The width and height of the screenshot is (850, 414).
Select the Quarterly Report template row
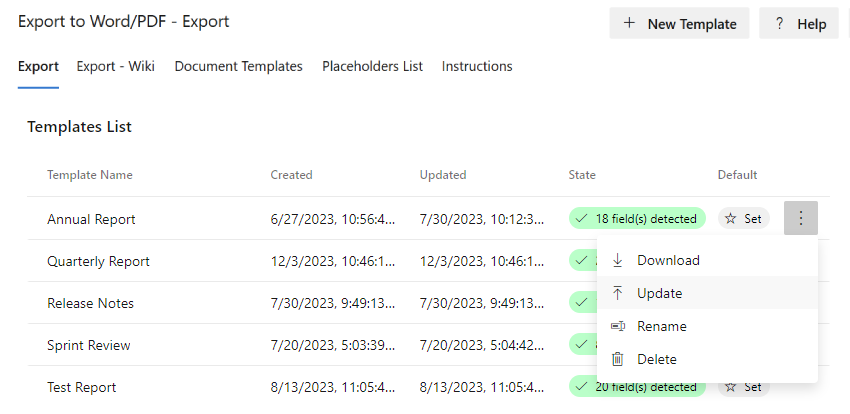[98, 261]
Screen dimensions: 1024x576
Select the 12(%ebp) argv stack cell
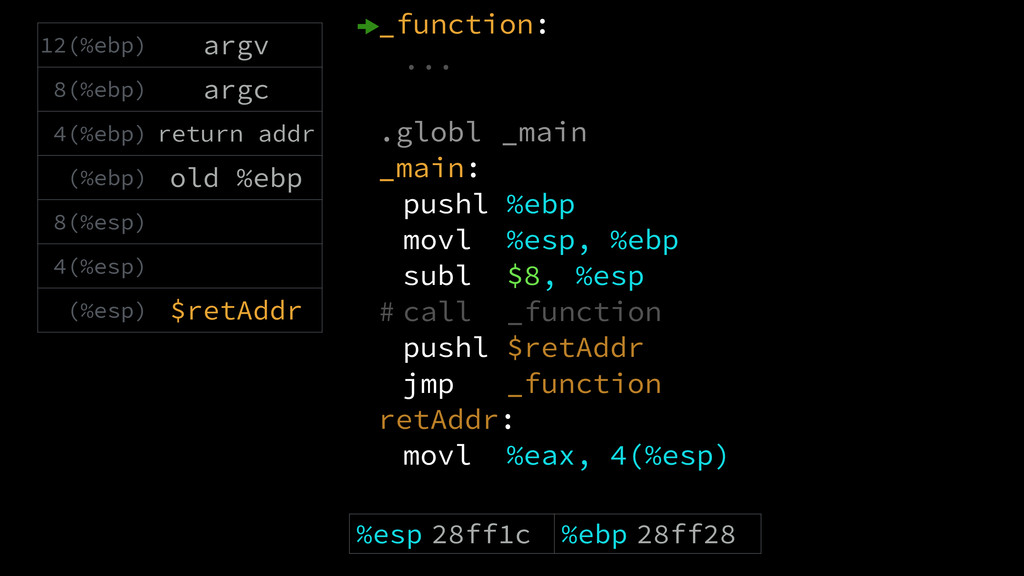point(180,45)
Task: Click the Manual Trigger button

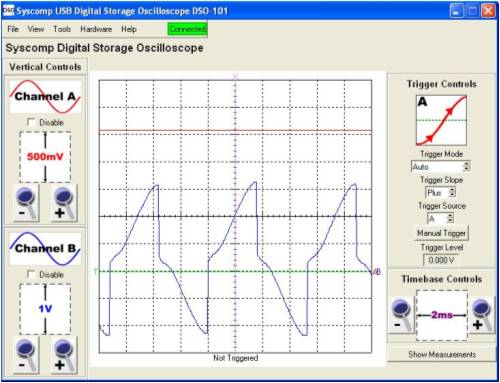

___

__Problem description__
Everything in the entries above should be transcribed exactly, apart from the pictures.

__Exercise response__
The width and height of the screenshot is (850, 414).
Select the Quarterly Report template row
[98, 261]
Screen dimensions: 1024x576
Select the 12(%ebp) argv stack cell
point(180,45)
Task: Click the Manual Trigger button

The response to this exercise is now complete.